Serbia entered three athletes for the Paralympic games. Borislava Perić qualified for the games by virtue of her gold medal results at the 2023 European Para Championships held in Sheffield, Great Britain; meanwhile Mitar Palikuća and Nada Matić qualified for the games, through the allocations of ITTF final world ranking.

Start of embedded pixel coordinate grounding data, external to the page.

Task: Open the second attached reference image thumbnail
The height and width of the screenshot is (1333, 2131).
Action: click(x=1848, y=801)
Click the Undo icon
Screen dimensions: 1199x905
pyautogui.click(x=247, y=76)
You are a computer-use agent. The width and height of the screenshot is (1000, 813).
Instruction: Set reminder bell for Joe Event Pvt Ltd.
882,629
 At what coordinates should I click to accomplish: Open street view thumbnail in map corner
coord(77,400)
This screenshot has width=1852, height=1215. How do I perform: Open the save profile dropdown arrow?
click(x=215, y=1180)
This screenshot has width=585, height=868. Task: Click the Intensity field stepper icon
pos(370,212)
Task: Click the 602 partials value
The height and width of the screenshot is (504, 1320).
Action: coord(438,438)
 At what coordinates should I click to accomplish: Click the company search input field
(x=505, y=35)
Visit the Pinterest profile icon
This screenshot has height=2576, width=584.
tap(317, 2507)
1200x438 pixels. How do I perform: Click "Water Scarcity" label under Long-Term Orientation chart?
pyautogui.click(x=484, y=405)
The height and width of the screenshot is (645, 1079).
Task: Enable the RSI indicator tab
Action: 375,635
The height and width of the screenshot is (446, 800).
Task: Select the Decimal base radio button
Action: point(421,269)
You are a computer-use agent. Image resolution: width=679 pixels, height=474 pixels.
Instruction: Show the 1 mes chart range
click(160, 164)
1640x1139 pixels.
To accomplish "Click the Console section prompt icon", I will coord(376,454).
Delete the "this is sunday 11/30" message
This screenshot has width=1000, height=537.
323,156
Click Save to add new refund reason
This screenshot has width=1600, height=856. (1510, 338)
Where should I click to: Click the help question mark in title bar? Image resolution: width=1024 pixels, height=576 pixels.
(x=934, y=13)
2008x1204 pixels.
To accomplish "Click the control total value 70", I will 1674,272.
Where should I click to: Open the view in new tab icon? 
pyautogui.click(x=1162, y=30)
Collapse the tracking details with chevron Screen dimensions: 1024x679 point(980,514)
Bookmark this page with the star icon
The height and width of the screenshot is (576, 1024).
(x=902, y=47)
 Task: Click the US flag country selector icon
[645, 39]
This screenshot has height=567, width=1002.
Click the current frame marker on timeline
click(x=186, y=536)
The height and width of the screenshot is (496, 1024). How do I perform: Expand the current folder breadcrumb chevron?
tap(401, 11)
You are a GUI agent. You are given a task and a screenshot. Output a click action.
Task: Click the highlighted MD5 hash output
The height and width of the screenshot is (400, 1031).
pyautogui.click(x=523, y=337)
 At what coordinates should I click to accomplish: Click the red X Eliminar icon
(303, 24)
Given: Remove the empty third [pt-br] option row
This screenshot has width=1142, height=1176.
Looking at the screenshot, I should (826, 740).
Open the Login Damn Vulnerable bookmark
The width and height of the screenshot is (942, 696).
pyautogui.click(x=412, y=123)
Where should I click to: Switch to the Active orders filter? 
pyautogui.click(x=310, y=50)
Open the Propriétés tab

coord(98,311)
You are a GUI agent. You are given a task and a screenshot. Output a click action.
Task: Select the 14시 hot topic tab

| Athlete | Event | Round of 16 | Quarterfinals | Semifinals | Final / BM |  |
| Opposition Result | Opposition Result | Opposition Result | Opposition Result | Rank |
| Mitar Palikuća | Men's individual C5 | Bye | Arabian (BRA) W 3-0 | Cheng (TPE) L 0-3 | Did not advance | 3rd place, bronze medalist(s) |
| Borislava Perić | Women's individual C4 | Bye | Shackleton (GBR) W 3-2 | Ying (CHN) W 3-2 | Mikolaschek (GER) L 1-3 | 2nd place, silver medalist(s) |
| Nada Matić | Vautier (FRA) L 0-3 | Did not advance |  |  |  |
| Borislava Perić Nada Matić | Women's doubles WD10 | Bye | Saint-Pierre / Vautier (FRA) W 3-2 | Kang / Lee (KOR) W 3-1 | Gu / Pan (CHN) L 1-3 | 2nd place, silver medalist(s) |

==Taekwondo==

Serbia entered three athletes to compete at the Paralympics competition. Marija Mičev and Jelena Rašić qualified for Paris 2024, by virtue of finishing within the top six in the Paralympic rankings in their respective class. Meanwhile, Nikola Spajić qualified for Paris 2024, following the triumph of his gold medal results in men's 80 kg classes, at the 2024 European Qualification Tournament in Sofia, Bulgaria.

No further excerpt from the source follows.